Imagine the best aspects of a western, but with awesome swordfights instead of gun battles and you have an idea of why I like this film. Incidentally Yojimbo was later remade by Sergio Leone as A Fistful of Dollars. In this scene, the swordsman taunts a few gang members to the inevitable point of conflict. See if you can spot the influence this scene had on George Lucas’ Star Wars…
The basic structure for George Miller’s 1981 Mad Max 2 (aka The Road Warrior) is Akira Kurosawa’s Seven Samurai (which was, of course remade as The Magnificent Seven). In the post-apocalyptic wasteland of the Australian desert, fuel is a rare and highly sought commodity. A small band of settlers cling to one of the last working oil refineries in the area. They are constantly attacked by gangs of punk-clothed marauders intent on stealing the refinery (and all the refined gasoline) for themselves. Enter Mel Gibson as Max Rockatansky , “a burnt out, desolate” shell of a man whose family was killed by marauders. In the settlers he sees a chance to save these desperate settlers and perhaps regain his own humanity.
I love how this film takes classic western conventions and allows them to exist in this dystopic future. Take a settlers vs. Indians film, but instead of horses, the Indians ride souped-up motorcycles and ATVs, and are dressed in leather and chains, and you get the picture. In this scene, the leader of the marauders, Lord Humongous, delivers an ultimatum to the fortressed settlers, who still manage to get a few swipes in their own defense.
In John Carpenter’s 1981 Escape From New York, Kurt Russell is Snake Plissken, an outlaw sentenced to death, but given a last minute reprieve to be recruited on a succeed-or-die mission to rescue the President of the United States (who somehow happens to have a British accent) from the Duke of New York, a super thug who rules the town with an iron fist.
Carpenter has always said he felt Escape was a western, and the western influences are apparent, from the tough-as-nails loner with a shady past, to classic recurring lines like “I heard you were dead” (taken directly from John Wayne’s 1971 Big Jake), right down to the casting of spaghetti western veteran Lee Van Cleef as warden of Manhattan Island Maximum Security Prison (filling in the role of the sheriff in a classic western).
In this scene Lee Van Cleef as police commissioner Bob Hauk meets Snake Plissken for the first time and briefs him on his involuntary mission. Note the western motif of Hauk’s office, all done up in rifles, swords, and leather.
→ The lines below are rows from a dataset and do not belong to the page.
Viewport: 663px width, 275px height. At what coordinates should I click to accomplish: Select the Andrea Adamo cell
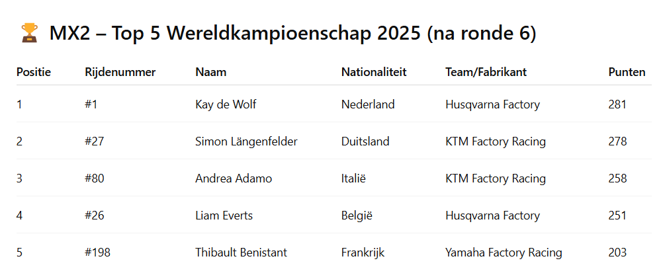[234, 178]
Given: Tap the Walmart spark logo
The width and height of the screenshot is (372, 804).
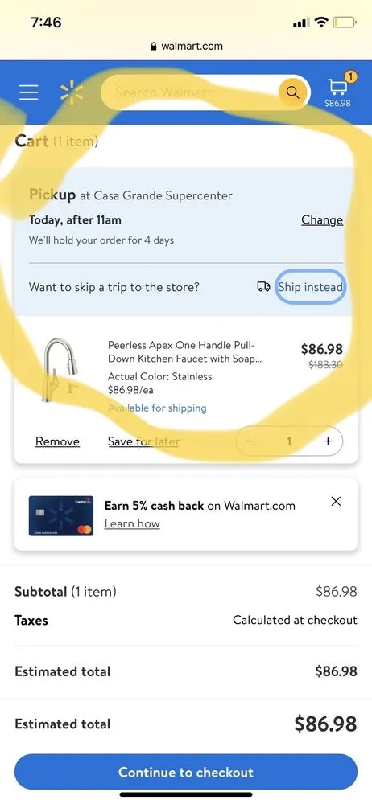Looking at the screenshot, I should [x=72, y=92].
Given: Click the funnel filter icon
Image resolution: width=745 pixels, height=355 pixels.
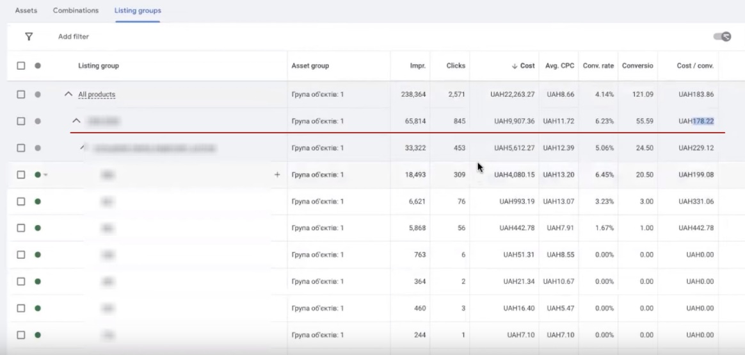Looking at the screenshot, I should tap(28, 37).
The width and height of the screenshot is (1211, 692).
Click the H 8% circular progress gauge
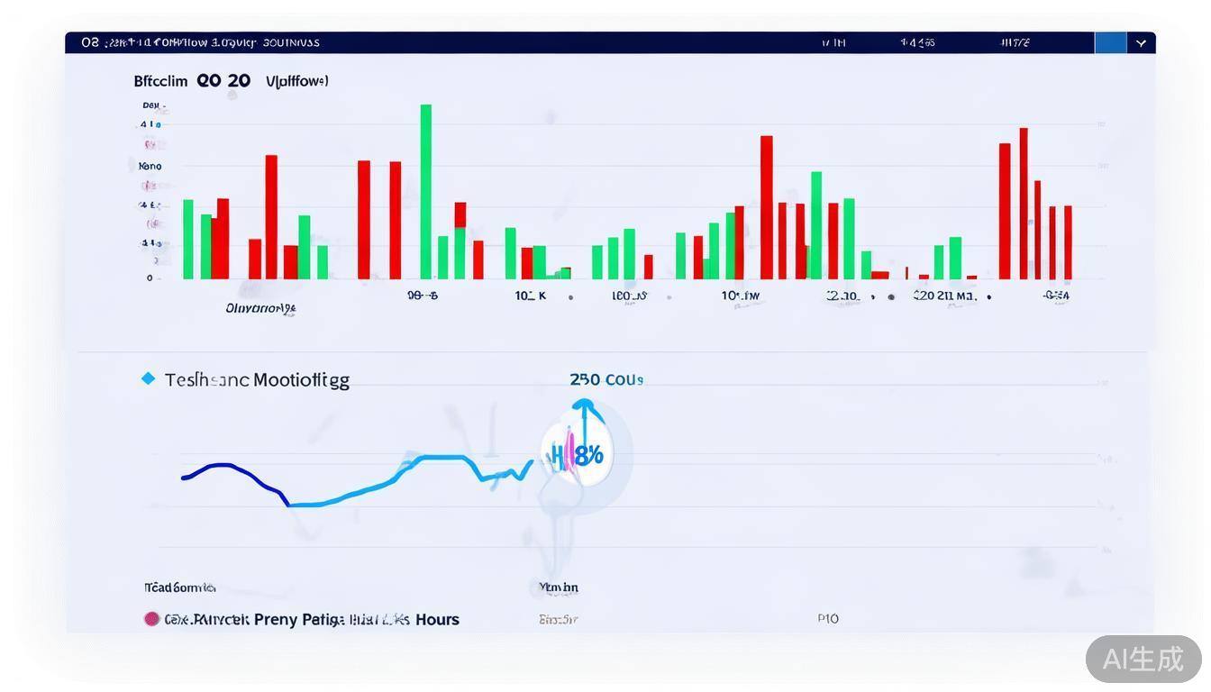[578, 451]
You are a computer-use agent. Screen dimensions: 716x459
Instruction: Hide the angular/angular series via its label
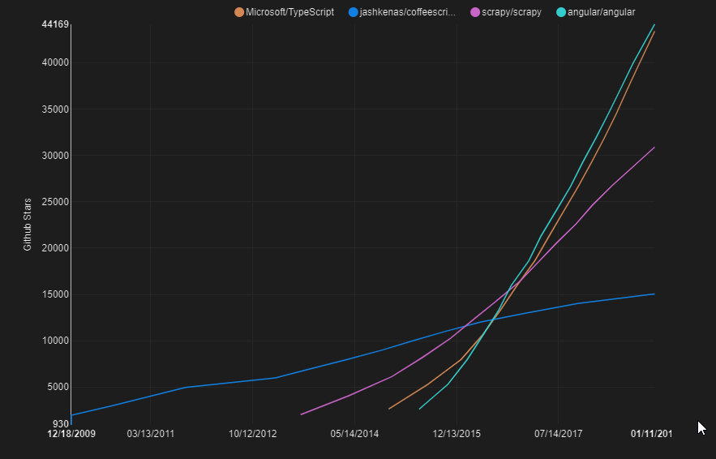point(602,12)
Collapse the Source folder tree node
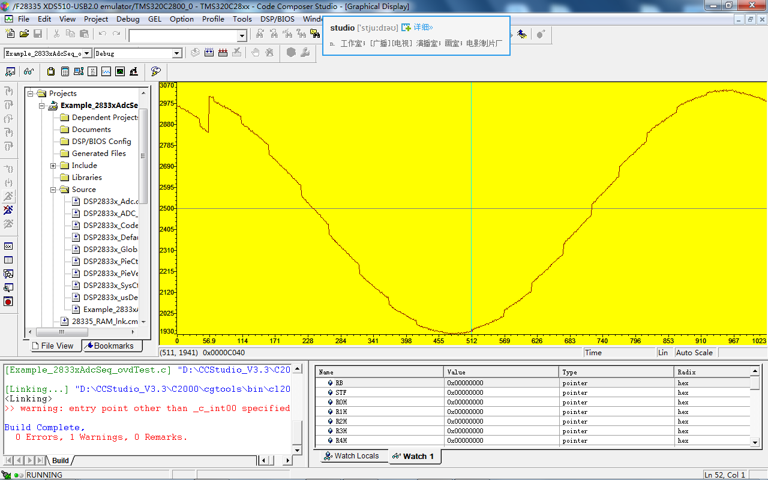 click(53, 190)
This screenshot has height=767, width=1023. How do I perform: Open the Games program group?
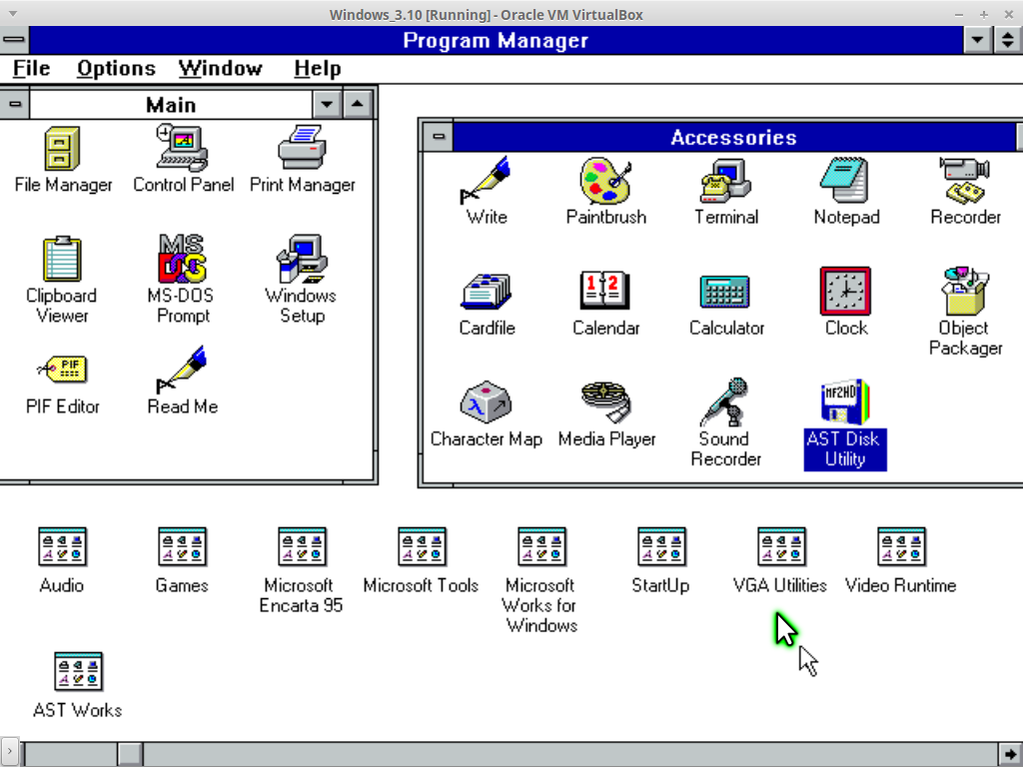coord(182,548)
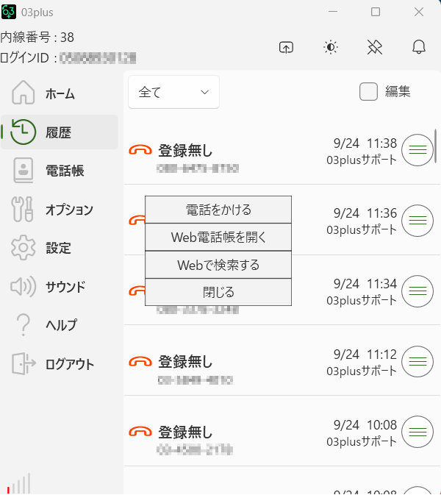Expand the 全て filter dropdown
Screen dimensions: 441x495
tap(173, 92)
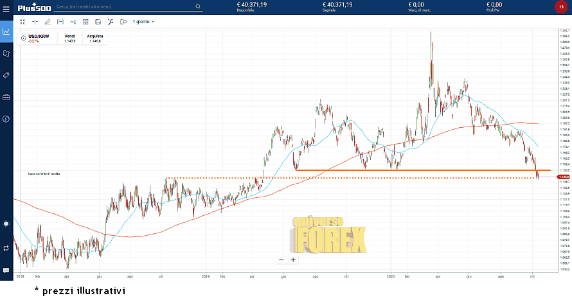Save chart with floppy disk icon
The width and height of the screenshot is (572, 300).
(98, 22)
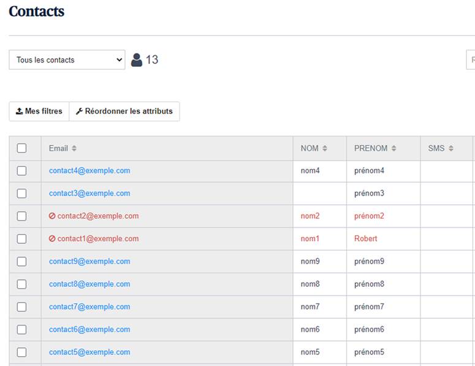
Task: Sort by the SMS column arrows
Action: coord(450,148)
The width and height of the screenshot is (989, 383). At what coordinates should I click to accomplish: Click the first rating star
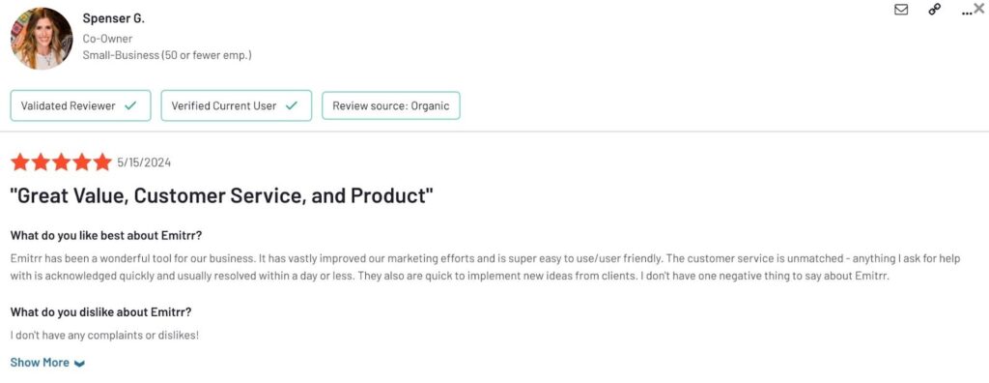[x=19, y=162]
Space Westerns are a very specific subgenre where all the typical elements of the Western genre are transferred over the backdrop of outer space. Here are a couple of prime examples:
Peter Hyams’ 1981 Outland is essentially High Noon, set in space. Sean Connery is William T. O’Niel, the newly appointed marshal of a rough mining colony on one of Jupiter’s moons. When miners start mysteriously dying one by one, Marshall O’Niel investigates. He uncovers a lucrative drug smuggling ring run by Sheppard, the manager of the mining town. When O’Niel threatens to expose the ring, Sheppard sends a couple of hitmen to kill O’Niel. O’Niel attempts to recruit deputies to assist him, but everyone systematically abandons him, leaving him to face the killers single-handedly.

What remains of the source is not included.